Retype only what runs from the first line of the listing to the line holding "The image size is (856, 554).", both included. Do not retype the pictures.

::: MATERIALS PROVIDED :::

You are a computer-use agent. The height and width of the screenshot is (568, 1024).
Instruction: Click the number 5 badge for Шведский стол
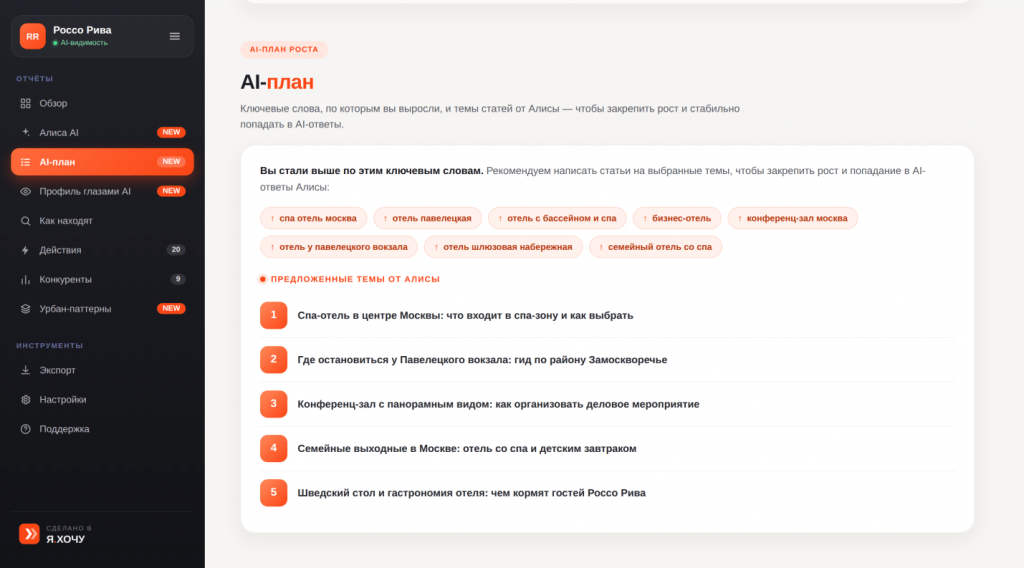[x=274, y=493]
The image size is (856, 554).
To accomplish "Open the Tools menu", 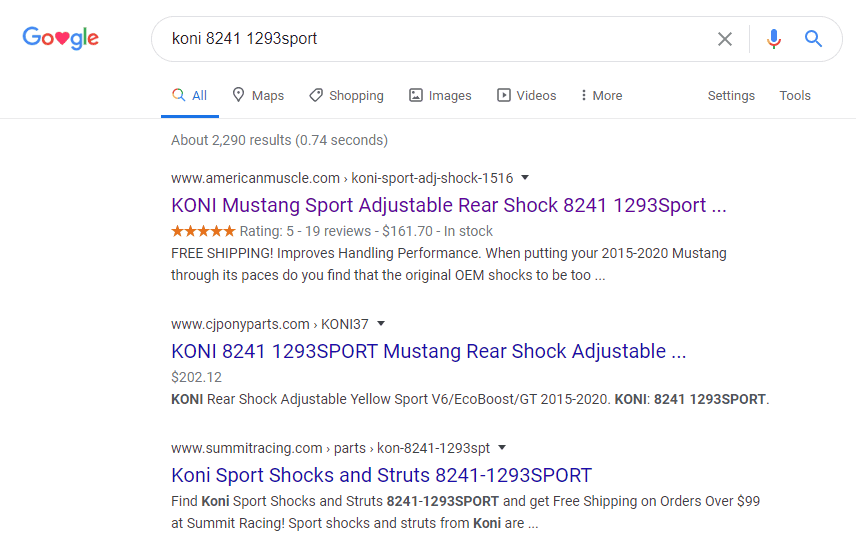I will pos(795,96).
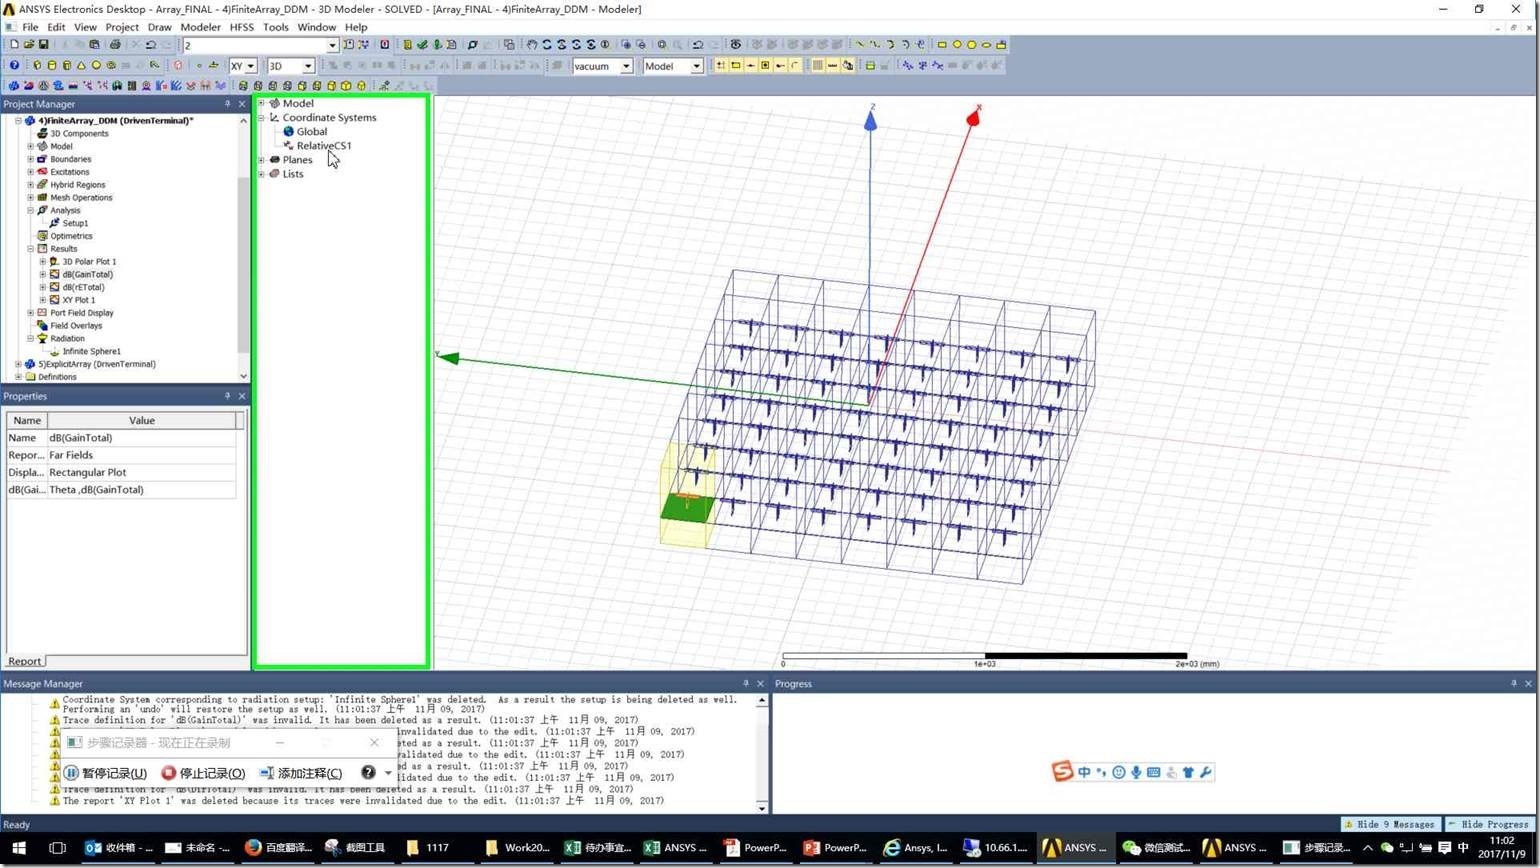Expand the Planes node in model tree

(x=262, y=160)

:::

- **SOLUTION TO THE EXERCISE**:
You are a computer-use agent. The height and width of the screenshot is (568, 1024).
Instruction: Click the number 5 badge for Шведский стол
[x=274, y=493]
The image size is (856, 554).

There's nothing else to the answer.